══ DATASET EXCERPTS

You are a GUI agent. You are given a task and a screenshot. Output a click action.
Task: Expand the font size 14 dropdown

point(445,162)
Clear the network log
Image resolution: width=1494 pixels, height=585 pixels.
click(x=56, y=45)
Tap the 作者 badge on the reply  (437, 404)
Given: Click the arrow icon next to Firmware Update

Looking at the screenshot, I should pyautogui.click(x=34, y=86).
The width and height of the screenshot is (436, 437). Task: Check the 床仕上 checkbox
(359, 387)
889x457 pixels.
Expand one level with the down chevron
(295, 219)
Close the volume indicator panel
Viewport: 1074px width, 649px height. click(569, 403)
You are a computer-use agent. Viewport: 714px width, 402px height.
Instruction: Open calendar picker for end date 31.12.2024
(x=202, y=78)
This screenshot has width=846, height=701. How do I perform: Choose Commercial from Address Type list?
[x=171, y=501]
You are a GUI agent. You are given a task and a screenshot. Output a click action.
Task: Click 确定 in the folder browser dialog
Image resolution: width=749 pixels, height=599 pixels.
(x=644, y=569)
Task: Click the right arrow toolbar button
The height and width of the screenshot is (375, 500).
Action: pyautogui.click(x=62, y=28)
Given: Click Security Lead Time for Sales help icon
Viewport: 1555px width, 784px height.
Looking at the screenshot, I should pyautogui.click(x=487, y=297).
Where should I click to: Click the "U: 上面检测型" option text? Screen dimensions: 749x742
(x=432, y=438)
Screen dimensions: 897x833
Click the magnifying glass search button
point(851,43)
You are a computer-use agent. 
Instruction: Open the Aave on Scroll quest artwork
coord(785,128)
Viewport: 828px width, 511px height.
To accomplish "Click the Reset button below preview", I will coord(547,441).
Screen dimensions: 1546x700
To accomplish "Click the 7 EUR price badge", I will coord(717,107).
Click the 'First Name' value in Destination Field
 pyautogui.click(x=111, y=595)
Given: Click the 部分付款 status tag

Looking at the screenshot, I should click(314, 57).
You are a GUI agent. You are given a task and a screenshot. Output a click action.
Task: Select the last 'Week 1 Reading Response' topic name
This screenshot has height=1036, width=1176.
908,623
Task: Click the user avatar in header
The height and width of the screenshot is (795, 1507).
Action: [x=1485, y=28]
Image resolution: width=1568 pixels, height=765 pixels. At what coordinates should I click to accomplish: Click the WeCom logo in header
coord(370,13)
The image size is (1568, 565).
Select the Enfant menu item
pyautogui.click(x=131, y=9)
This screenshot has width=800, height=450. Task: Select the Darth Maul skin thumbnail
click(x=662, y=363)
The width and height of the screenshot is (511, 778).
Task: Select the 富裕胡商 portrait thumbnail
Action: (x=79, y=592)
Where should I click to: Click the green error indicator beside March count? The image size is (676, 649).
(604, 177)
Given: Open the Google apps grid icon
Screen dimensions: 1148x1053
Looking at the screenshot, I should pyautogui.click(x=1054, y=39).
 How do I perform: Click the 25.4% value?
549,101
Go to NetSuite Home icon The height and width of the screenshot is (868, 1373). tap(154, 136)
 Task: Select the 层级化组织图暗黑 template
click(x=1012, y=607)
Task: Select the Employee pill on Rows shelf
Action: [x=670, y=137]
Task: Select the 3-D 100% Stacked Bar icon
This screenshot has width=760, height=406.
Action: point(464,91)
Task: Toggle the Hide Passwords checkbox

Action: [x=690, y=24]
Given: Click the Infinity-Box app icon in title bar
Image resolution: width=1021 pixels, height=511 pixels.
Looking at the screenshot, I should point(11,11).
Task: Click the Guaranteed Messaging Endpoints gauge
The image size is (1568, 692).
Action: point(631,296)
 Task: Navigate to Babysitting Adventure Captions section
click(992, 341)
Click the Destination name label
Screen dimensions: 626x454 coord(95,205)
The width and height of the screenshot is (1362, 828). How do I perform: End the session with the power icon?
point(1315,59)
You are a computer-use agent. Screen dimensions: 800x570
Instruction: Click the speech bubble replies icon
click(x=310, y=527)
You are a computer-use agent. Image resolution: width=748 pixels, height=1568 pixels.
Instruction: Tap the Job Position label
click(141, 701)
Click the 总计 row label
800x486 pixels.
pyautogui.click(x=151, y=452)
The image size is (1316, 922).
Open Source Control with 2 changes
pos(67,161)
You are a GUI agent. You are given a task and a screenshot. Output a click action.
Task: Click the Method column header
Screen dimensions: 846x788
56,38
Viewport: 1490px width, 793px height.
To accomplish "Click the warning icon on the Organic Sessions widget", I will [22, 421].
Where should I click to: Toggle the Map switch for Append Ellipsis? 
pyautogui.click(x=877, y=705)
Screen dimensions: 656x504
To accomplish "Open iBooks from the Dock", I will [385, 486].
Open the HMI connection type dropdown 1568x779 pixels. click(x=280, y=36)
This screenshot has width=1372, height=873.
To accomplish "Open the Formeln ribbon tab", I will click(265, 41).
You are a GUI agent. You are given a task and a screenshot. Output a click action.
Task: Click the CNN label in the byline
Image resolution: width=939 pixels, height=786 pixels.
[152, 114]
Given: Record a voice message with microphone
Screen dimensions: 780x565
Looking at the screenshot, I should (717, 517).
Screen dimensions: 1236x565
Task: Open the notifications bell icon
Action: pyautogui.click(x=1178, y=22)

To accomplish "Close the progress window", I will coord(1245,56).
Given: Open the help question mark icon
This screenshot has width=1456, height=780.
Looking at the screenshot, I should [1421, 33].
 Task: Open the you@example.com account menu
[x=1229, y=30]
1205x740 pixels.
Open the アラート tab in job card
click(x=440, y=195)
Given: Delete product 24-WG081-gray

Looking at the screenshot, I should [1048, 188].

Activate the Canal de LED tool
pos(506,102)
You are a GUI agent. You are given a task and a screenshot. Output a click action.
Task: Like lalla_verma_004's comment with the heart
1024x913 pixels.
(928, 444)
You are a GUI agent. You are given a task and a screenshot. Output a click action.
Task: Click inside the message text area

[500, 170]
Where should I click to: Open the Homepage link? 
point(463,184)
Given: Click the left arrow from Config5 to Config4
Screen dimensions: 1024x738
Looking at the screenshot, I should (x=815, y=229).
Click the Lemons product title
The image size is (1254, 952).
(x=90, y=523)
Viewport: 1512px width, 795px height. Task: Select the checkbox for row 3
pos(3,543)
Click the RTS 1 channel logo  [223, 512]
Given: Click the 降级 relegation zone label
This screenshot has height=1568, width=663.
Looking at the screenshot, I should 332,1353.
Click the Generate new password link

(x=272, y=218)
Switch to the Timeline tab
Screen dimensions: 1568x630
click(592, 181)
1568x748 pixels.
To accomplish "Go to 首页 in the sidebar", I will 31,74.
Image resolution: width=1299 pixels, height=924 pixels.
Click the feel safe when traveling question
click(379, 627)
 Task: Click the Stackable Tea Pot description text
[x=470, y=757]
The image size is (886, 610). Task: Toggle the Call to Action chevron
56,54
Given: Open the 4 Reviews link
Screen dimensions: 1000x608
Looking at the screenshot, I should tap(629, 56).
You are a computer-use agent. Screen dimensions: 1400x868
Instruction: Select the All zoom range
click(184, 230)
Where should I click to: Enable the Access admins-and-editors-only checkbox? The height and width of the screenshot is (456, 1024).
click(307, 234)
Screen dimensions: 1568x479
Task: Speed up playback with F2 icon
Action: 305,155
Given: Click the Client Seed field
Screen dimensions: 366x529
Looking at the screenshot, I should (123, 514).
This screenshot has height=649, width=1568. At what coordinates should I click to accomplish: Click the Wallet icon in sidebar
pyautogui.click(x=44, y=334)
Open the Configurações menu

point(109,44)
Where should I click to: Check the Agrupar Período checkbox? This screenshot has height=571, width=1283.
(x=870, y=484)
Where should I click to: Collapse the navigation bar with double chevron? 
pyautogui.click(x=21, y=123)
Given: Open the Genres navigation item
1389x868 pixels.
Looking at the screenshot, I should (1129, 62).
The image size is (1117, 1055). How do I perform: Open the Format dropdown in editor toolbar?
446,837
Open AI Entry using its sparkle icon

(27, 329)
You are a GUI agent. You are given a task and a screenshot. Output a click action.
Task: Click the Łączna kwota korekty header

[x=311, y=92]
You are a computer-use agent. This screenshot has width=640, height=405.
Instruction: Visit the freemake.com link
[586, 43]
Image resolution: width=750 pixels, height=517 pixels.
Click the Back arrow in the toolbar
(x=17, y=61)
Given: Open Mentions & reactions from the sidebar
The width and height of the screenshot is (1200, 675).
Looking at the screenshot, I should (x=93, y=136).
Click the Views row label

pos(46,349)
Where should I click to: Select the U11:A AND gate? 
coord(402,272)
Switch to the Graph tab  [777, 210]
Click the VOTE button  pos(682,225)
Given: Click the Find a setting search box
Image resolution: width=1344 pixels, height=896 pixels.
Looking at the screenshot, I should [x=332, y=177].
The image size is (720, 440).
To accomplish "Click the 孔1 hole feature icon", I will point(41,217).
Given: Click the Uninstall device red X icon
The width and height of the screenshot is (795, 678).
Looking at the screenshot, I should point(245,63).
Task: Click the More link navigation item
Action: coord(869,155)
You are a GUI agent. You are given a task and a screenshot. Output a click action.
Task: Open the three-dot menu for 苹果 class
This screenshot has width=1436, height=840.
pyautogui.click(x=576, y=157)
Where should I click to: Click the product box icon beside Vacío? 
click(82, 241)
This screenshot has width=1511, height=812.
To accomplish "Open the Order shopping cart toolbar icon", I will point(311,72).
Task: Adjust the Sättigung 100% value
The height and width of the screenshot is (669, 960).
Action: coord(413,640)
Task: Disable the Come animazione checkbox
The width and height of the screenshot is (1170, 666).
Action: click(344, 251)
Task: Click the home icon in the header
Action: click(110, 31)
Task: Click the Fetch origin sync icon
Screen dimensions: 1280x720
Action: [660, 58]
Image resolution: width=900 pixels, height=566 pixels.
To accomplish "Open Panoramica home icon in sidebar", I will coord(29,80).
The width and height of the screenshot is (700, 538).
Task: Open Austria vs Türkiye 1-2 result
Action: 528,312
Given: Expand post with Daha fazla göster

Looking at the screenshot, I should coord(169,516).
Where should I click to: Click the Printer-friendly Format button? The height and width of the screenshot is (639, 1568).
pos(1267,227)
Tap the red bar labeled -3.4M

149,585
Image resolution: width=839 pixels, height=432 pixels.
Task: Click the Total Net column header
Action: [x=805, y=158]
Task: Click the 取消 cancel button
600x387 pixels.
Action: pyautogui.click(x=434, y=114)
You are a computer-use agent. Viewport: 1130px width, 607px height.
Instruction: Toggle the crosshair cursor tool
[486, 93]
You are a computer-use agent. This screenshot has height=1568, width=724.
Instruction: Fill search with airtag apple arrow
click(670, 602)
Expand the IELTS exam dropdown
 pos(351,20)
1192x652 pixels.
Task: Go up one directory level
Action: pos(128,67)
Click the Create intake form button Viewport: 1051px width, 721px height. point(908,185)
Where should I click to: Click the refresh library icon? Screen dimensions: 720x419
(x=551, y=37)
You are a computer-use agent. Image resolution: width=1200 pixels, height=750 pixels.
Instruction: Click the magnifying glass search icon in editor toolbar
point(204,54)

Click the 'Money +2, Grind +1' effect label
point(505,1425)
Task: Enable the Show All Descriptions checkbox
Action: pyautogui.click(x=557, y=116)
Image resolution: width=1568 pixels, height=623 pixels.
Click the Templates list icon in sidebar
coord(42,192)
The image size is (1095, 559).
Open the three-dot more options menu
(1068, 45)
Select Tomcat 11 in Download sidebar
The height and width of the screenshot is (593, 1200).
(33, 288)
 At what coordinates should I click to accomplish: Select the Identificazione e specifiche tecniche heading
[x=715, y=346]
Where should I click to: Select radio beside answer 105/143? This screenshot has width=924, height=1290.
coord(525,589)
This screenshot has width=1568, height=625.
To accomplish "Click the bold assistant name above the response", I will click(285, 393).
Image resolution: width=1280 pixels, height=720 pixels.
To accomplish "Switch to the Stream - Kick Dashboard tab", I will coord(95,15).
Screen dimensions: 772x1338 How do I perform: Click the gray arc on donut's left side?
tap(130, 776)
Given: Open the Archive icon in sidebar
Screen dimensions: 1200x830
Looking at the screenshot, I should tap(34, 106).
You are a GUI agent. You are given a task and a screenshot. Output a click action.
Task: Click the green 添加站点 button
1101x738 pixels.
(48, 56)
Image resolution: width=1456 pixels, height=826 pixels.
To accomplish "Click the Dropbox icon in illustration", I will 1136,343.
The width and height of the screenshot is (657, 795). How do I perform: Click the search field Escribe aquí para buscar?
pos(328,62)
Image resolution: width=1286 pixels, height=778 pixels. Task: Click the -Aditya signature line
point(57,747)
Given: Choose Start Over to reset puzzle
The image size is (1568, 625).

════

Once you reach the line with "You are a computer-use agent. Screen dimensions: 800x570" in the data above, copy it and every line after it exactly, up to and including the line with "Viewport: 1490px width, 793px height.".

You are a computer-use agent. Screen dimensions: 800x570
Instruction: Click the speech bubble replies icon
click(x=310, y=527)
You are a computer-use agent. Image resolution: width=748 pixels, height=1568 pixels.
Instruction: Tap the Job Position label
click(141, 701)
Click the 总计 row label
800x486 pixels.
pyautogui.click(x=151, y=452)
The image size is (1316, 922).
Open Source Control with 2 changes
pos(67,161)
You are a GUI agent. You are given a task and a screenshot. Output a click action.
Task: Click the Method column header
Screen dimensions: 846x788
56,38
Viewport: 1490px width, 793px height.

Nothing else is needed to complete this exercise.